Exercise passage:
*** Begin section ***

Networks of support in civic engagement

When I was a graduate student, I worked as a research assistant for the Talloires Network. Based at Tufts University, the Talloires Network is “an international association of institutions committed to strengthening the civic roles and social responsibilities of higher education.” With over 300 member institutions (including Duke) in 72 countries, Talloires is one of the largest, most internationally-focused higher education civic engagement networks. It is not, however, the only one. Duke is a member of multiple other civic engagement-related associations, including Campus Compact, the American Association of Colleges and Universities, the International Association for Research on Service Learning and Civic Engagement (IARSLCE), Imagining America, the Clinton Global Initiative University and The Research University Civic Engagement Network (TRUCEN).

As shown below, these networks all have different missions and goals. But why do so many of them choose the university-membership model, and why does Duke have so many “memberships”? A major advantage for Duke is that most of these memberships put us in good company. These networks all host forums and conferences, and they provide training and information on certain subjects. Imagining America, for example, held its annual conference in October. DOCE Director Megan Granda attended, and she wrote about a workshop she attended on “outcome harvesting,” an emerging assessment method that could be used to assess project outcomes in various areas at Duke. Members of these networks gain exposure to national and international experts from around the world. These networks often tout best practices, sharing what other universities are doing, and what’s working. Universities are able to learn from one another in a more coordinated way than what might be possible from more ad-hoc efforts.

*** End section ***

Prompt 1: Condense the paragraph of the passage on civic engagement networks that begins "As shown below, these networks" into a bulleted list that keeps its main facts.
Prompt 2: Carry the passage on civic engagement networks forward from its final sentence.
The items that follow have nothing to do with the passage on civic engagement networks.

Input data:

*** Begin section ***

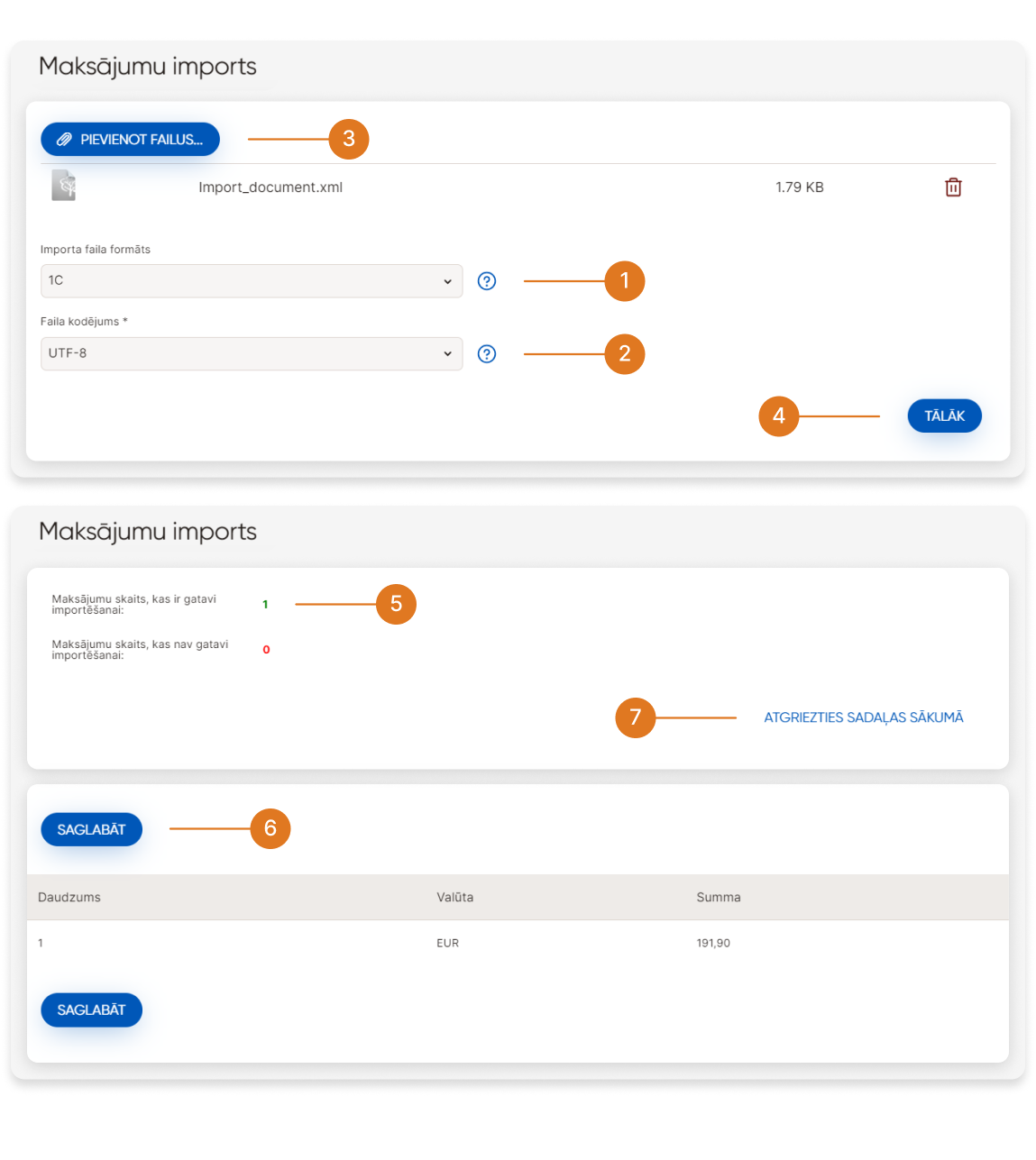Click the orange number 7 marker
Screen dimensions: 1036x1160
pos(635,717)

*** End section ***
*** Begin section ***

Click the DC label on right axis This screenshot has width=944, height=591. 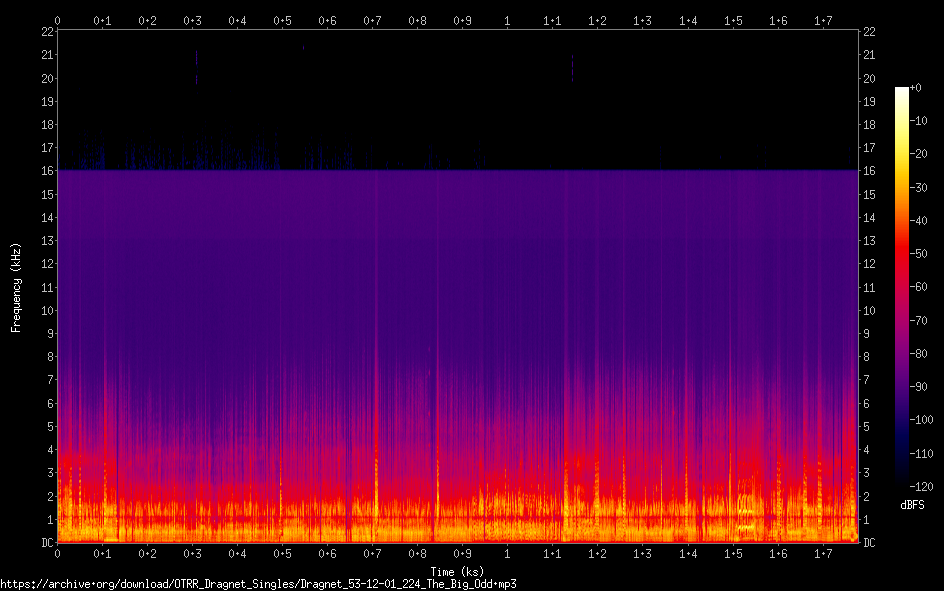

*** End section ***
*** Begin section ***

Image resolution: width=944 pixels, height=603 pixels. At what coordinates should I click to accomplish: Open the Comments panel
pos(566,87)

*** End section ***

Expected output 1:
- The networks have different missions and goals, yet many use a university-membership model, and Duke holds many such memberships.
- A major advantage for Duke is that most of these memberships put it in good company.
- The networks host forums and conferences and provide training and information on certain subjects.
- Example: Imagining America held its annual conference in October. DOCE Director Megan Granda attended and wrote about a workshop on "outcome harvesting," an emerging assessment method that could be used to assess project outcomes in various areas at Duke.
- Members gain exposure to national and international experts.
- The networks often tout best practices, sharing what other universities are doing and what's working.
- Universities can learn from one another in a more coordinated way than ad-hoc efforts might allow.

Expected output 2:
University Civic Engagement Networks and their Missions

Ashoka U “catalyzes social innovation in higher education through a global network of entrepreneurial students, faculty and community leaders.”
Campus Compact “advances the public purpose of colleges and universities by deepening their ability to improve community life and to educate students for civic and social responsibility.”
Clinton Global Initiative University Network was created by President Clinton to “engage the next generation of leaders on college campuses around the world.”
Imagining America “creates democratic spaces to foster and advance publicly engaged scholarship that draws on arts, humanities, and design. We catalyze change in campus practices, structures, and policies that enables artists and scholars to thrive and contribute to community action and revitalization.”
International Association for Research on Service Learning and Civic Engagement works “to promote the development and dissemination of research on service-learning and community engagement internationally and across all levels of the education system.”
Talloires Network “is an international association of institutions committed to strengthening the civic roles and social responsibilities of higher education. We work together to implement the recommendations of the Talloires Declaration and build a global movement of engaged universities.”
The Research University Civic Engagement Network works to advance civic engagement and engaged scholarship among research universities and to create resources and models for use across higher education. TRUCEN calls upon research university colleagues to embrace a bold vision for civic and community engagement and work to bring it about.”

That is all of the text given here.